The momentum coefficient μ ≈ 0.9 keeps weights moving through flat regions of the error surface where standard gradient descent would stall. This matters intensely for the 2-2-1 XOR case because that architecture sits right at the minimum capacity needed — the error surface is full of plateaus and saddle points.

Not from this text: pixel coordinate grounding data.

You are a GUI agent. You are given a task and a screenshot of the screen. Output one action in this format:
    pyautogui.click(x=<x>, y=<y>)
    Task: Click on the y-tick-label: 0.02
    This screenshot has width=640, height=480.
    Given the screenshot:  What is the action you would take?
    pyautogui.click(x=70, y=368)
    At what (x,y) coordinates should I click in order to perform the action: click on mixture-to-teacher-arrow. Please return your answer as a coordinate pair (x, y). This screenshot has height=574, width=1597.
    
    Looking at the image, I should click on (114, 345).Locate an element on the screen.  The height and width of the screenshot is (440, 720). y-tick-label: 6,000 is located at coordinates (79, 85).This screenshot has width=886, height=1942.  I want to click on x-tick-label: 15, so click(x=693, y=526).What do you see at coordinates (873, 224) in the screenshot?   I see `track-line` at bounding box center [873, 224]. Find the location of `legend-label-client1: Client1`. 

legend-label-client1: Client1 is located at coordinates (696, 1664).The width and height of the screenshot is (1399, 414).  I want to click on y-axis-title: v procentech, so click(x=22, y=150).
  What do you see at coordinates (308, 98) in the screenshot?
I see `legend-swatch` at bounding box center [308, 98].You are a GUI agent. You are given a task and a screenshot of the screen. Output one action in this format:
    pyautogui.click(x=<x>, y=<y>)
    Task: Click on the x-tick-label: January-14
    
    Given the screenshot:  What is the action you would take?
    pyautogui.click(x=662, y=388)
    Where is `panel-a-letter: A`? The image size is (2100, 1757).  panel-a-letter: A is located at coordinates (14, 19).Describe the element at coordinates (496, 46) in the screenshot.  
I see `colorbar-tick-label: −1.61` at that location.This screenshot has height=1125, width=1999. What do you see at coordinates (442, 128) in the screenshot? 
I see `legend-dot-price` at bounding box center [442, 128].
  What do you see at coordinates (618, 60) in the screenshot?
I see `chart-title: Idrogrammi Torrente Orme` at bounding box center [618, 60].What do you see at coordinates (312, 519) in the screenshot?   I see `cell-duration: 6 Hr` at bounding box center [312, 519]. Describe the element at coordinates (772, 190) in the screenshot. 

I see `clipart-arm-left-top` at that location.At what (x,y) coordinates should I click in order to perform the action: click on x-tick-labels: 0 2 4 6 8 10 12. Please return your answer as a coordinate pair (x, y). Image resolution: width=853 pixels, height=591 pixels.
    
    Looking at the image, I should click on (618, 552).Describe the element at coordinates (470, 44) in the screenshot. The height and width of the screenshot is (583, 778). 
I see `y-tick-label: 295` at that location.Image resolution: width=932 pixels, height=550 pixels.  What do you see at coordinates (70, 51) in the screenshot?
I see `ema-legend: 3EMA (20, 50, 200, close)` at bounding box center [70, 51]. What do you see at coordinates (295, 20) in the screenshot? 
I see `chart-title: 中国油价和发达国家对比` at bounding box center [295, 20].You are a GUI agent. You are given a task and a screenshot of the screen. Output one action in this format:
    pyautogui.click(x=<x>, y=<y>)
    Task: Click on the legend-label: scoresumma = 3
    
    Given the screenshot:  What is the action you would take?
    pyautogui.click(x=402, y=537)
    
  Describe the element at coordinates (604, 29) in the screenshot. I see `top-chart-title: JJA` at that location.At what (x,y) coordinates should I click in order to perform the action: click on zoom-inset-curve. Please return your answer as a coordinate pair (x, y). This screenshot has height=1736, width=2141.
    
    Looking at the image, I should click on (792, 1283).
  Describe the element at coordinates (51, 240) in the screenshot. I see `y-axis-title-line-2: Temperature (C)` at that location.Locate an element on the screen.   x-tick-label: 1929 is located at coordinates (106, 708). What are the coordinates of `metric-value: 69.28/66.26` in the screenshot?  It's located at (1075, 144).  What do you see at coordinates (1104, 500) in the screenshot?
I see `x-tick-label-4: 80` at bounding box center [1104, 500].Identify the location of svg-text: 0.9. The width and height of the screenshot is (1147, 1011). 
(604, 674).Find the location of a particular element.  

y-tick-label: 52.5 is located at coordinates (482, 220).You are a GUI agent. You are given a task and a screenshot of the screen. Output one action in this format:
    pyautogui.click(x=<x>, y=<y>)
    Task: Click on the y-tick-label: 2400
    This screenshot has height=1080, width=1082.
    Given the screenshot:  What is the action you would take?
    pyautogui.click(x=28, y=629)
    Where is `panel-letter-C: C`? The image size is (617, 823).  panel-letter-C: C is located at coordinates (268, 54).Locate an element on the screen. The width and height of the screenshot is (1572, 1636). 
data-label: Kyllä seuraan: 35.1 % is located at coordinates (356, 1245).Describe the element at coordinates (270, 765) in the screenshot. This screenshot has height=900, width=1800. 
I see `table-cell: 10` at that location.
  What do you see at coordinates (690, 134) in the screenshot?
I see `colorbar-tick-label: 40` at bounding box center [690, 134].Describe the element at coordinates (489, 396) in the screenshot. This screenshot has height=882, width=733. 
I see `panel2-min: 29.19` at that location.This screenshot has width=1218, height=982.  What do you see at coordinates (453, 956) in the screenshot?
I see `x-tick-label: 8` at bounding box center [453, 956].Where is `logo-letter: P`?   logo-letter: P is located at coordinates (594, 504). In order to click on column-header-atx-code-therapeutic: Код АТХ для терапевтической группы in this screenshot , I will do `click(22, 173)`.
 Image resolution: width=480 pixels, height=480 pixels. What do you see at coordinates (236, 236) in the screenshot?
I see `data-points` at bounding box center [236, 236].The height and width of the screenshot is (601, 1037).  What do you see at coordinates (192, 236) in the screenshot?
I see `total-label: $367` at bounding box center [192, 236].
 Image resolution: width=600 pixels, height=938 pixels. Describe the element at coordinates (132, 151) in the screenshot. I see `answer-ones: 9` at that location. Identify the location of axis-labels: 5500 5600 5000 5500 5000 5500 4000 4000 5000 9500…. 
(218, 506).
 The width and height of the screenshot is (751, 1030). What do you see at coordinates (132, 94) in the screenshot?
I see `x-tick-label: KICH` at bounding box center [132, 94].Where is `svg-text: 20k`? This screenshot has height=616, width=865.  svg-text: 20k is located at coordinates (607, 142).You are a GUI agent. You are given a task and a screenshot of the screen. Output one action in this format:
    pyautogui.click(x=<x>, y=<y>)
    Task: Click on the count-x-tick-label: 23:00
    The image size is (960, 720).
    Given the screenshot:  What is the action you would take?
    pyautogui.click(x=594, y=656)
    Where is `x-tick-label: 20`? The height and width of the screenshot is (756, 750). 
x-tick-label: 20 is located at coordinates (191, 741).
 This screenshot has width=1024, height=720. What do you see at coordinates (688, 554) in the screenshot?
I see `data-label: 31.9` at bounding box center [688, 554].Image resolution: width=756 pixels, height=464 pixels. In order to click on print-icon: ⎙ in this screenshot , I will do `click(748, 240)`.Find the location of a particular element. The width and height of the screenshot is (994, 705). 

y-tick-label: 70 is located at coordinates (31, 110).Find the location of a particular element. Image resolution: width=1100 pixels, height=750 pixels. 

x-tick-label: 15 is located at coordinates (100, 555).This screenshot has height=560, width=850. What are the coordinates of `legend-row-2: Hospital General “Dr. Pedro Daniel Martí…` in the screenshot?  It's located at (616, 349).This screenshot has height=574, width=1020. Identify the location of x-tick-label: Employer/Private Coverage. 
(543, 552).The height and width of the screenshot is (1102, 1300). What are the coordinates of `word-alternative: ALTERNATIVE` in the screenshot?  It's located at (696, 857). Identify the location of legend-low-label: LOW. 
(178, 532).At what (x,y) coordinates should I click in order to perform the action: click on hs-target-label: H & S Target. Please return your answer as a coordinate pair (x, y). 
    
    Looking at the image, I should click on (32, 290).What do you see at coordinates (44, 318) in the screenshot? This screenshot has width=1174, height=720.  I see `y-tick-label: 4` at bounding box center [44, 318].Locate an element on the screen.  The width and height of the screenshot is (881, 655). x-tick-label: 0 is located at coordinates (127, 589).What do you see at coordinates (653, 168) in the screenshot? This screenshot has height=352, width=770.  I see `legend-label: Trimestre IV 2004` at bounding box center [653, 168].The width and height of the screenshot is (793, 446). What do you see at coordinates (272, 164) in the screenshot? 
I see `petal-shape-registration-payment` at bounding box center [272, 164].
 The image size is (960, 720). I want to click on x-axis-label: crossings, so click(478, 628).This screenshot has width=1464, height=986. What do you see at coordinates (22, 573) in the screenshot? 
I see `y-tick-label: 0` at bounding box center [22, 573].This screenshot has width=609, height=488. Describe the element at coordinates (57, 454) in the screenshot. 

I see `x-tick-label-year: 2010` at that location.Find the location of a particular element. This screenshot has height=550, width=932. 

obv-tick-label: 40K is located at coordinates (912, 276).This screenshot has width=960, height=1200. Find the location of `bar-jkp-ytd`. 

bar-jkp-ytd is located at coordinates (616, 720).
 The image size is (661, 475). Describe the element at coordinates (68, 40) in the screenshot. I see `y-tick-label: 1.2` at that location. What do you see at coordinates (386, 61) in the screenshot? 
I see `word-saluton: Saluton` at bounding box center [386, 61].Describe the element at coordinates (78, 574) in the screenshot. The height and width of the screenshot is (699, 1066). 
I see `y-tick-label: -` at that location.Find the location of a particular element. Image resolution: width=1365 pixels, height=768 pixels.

Why momentum is essential here: without it, training on XOR routinely plateaus around error 0.4–0.5 and never converges. With μ = 0.9 and wider initialization ([−2.0, +2.0] instead of [−0.5, +0.5]), the network usually finds a solution within a few thousand iterations — though not always, because the 2-2-1 architecture is right at the minimum capacity needed.

Simulation

The interactive simulator is below. Pick a gate (XOR by default), click Train, and watch the iteration count and error drop. If training stalls (sometimes happens with XOR), hit Randomize to try a different starting point.

Parameters

Parameter	Range / default	Effect
Activation function	Sigmoid / Tanh / Step	Sigmoid & Tanh are trainable. Step cannot be trained (slope = 0) but is shown for comparison.
Gate preset	XOR / AND / OR / NAND / NOR	Selects the target truth table. XOR is the only one that needs the hidden layer.
Network weights `w`	6 sliders, range [−2, +2]	Manually editable for hidden layer (4) and output layer (2). Wide range helps break symmetry.
Inputs `x₁, x₂`	0 or 1 (checkboxes)	Drives a single forward pass.
Learning rate `η`	default 0.5	Step size for weight updates. Stable at 0.5 when paired with momentum.
Momentum `μ`	0–0.99, default 0.9	Velocity carry-over coefficient. Essential for 2-2-1 XOR.
Train update speed	seconds per step, default 0.1	Delay between training iterations — visualization speed only.

Buttons

Button	Effect
Reset	Stops training, randomizes weights and biases in [−2, +2], clears inputs to [0,0], wipes velocity history.
Randomize	Stops training, randomizes weights and inputs, wipes velocity. Use this when training is stuck.
Train	Runs backpropagation with momentum. Cycles through the 4 truth-table rows, updates weights after each. Stops automatically when all decisions are correct.
Test	Cycles through all 4 inputs with the current weights. Reports "Test PASS" or "Test FAIL".

Tips on Implementation

Several lessons learned from building a reliable XOR trainer at this minimal architecture:

XOR is at the architecture limit. 2-2-1 is the theoretical minimum that can solve XOR. The error surface has flat plateaus, saddle points, and local minima that vanilla gradient descent often cannot escape.
Use momentum. Without it, training plateaus at error ~0.4–0.5 within hundreds of iterations and never converges. With μ = 0.9 it usually converges within thousands.
Initialize wide. The range [−2, +2] places neurons in active regions of the sigmoid; [−0.5, +0.5] often leaves them all saturated near 0.5 from the start.
Online (per-example) updates are used here for visual feedback. Batch updates would be smoother but less educational.
Reset velocity on restart. Stale momentum from a previous training session can push the network off in a bad direction.
Convergence indicators: error drops below 0.1 and all 4 decision outputs become correct. If you see neither after a thousand iterations, hit Randomize and try again — the starting point matters.

Limitations

Fixed 2-2-1 architecture; no way to add neurons or layers in this simulator. See MLP II and MLP III for wider/deeper variants.
Truth-table problems only (4 input combinations). No continuous data, no real-world classification.
Online stochastic updates only, no mini-batch.
Pure backpropagation with momentum — no adaptive optimizers (Adam, RMSprop) or regularization.
Convergence is not guaranteed. Even with momentum + wide init, XOR at this minimum architecture occasionally fails to converge from unlucky starting weights. Use Randomize if so.